If one value is unknown, the same formula can be rearranged to solve for it:

L = \frac{250000 \times SFW}{W \times G}
W = \frac{250000 \times SFW}{L \times G}
G = \frac{250000 \times SFW}{L \times W}

What Each Input Means

  • Roll Length: the total length of film on the roll.
  • Roll Width: the width of the film web, measured across the roll.
  • Film Gauge: the thickness specification of the film.
  • Stretch Film Weight: the calculated film-only weight. If you need total shipped roll weight, add the core weight separately.

How the Inputs Affect the Result

  • If the roll length doubles, the film weight doubles.
  • If the roll width doubles, the film weight doubles.
  • If the gauge doubles, the film weight doubles.
  • A 10% increase in any one input causes a 10% increase in weight.
  • If two inputs both increase, their effects multiply together.
SFW_2 = SFW_1 \times \frac{L_2}{L_1} \times \frac{W_2}{W_1} \times \frac{G_2}{G_1}

This makes the formula especially helpful when comparing alternate film specifications. For example, reducing gauge lowers weight directly, while increasing width or length raises material usage at the same rate.

Unit Notes

If you are entering metric values, use the calculator’s unit selectors so the inputs are converted correctly. A common source of error is mixing gauge and mil values.
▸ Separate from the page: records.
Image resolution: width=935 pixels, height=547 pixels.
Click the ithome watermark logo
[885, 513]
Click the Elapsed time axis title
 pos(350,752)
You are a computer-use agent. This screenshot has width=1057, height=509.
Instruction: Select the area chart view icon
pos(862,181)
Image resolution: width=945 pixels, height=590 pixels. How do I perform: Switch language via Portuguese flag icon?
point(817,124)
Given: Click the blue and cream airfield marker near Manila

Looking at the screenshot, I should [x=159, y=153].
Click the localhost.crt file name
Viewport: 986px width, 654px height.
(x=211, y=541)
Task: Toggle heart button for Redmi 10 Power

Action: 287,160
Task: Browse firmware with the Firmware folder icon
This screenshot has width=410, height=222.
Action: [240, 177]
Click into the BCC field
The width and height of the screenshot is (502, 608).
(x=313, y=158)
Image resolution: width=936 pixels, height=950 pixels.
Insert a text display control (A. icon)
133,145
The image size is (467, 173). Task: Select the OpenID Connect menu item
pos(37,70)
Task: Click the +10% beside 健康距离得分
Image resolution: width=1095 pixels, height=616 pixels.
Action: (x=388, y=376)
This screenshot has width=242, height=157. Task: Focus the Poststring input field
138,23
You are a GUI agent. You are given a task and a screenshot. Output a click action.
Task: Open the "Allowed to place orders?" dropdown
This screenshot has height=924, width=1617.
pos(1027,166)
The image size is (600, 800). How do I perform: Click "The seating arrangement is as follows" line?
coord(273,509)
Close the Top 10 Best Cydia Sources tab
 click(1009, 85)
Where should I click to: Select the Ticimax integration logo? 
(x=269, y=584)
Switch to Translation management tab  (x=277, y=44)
1\ \text{mil} = 100\ \text{gauge}
1\ \text{mil} = 0.0254\ \text{mm}

That means a film listed as 1.5 mil is the same as 150 gauge. If the wrong thickness unit is entered, the calculated weight can be off by a large amount.

Examples

Example 1: Find the film weight

Suppose a roll has a length of 120 ft, a width of 30 in, and a gauge of 150.

SFW = \frac{120 \times 30 \times 150}{250000} = 2.16\ \text{lb}

Example 2: Find the required gauge

If a roll must weigh 3 lb, and the roll length is 200 ft with a width of 20 in, solve for gauge:

G = \frac{250000 \times 3}{200 \times 20} = 187.5

So the required film thickness is about 188 gauge.

Common Input Mistakes

  • Entering roll diameter instead of total roll length.
  • Using centimeters while inches is selected, or meters while feet is selected.
  • Entering mil as if it were gauge.
  • Assuming the result includes the weight of the core.
  • Rounding the gauge too early before finishing the calculation.

When This Calculator Is Most Useful

  • Comparing two film options before ordering.
  • Estimating inbound or outbound shipment weights.
  • Checking whether a supplier’s roll specification is reasonable.
  • Planning storage loads and inventory counts.
  • Estimating material use for packaging operations.

Quick Process

  1. Enter any three known values.
  2. Confirm that the selected units match the numbers being entered.
  3. Calculate the missing value.
  4. Review whether the result represents film-only weight or total roll weight with core.

Because the formula is linear, this calculator is also effective for fast what-if checks. Small changes in length, width, or gauge immediately show how material weight will change, making it easier to balance load size, film strength, and shipping efficiency.